In Lutheran liturgy the "Greeting" (The Lord be with you / and also with you) is chanted 3 times: before the Collect, at the Preface, before the dismissal. But what does it mean? What is the logic behind it?

Several explanations have been offered, and there is room for interpretation, but I think we would do well to consider the "greeting" specifically Eucharistic in nature. To think of it not merely as a wish but as performative speech: speech which accomplishes what it says. This would be a fitting interpretation because in liturgy the Lord (Jesus) factually comes to his Bride in intimate communion, and is "with her" in as real a way as ever could be (even if under the forms of bread and wine).

And so what we say: "The Lord be with you. And also with you," comes true, and is performed, as we take and eat the Lord's glorified flesh and blood here given.

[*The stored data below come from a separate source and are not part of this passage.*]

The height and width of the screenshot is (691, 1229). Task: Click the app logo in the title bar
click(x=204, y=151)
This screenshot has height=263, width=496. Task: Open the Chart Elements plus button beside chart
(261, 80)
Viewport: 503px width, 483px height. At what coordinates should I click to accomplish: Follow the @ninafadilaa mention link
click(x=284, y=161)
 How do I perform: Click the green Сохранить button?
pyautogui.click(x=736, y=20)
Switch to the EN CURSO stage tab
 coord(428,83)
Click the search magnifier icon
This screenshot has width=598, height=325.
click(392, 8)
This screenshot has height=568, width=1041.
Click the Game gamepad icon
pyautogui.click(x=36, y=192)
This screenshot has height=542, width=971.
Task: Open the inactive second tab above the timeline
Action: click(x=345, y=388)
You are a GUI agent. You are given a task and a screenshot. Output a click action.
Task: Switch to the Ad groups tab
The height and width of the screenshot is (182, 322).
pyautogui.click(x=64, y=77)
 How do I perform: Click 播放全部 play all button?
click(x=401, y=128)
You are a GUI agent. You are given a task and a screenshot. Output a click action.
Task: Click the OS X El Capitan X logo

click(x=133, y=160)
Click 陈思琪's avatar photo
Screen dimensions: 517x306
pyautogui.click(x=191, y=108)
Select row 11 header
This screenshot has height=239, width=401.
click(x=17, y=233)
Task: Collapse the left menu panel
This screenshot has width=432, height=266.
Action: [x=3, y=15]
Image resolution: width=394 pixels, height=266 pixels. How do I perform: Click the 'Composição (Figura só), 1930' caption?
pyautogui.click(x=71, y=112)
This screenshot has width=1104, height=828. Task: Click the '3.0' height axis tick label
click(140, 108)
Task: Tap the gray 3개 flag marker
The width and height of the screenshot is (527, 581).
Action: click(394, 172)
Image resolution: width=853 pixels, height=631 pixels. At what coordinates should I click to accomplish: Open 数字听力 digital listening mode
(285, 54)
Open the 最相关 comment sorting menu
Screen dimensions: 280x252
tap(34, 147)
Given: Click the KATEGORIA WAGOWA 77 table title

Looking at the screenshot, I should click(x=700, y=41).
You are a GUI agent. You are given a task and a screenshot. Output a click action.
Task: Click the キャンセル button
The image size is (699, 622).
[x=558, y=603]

What is the evidence? Almost all of Paul's epistles segue into the Liturgy of the Sacrament. We see this most clearly in 2 Corinthians 13:14 which is not simply a benediction, or "the apostolic benediction". But was likely the Preface which led into the Eucharistic portion of Corinthian liturgy. At least that is the way it was taken from earliest times if you look at ancient Eucharistic liturgies. Most, if not all, begin with that formula, or some variation thereof.

In western liturgy that once longer formula was reduced simply to "The Lord be with you." But the function is the same; a piece of performative speech that comes true in the eating and drinking.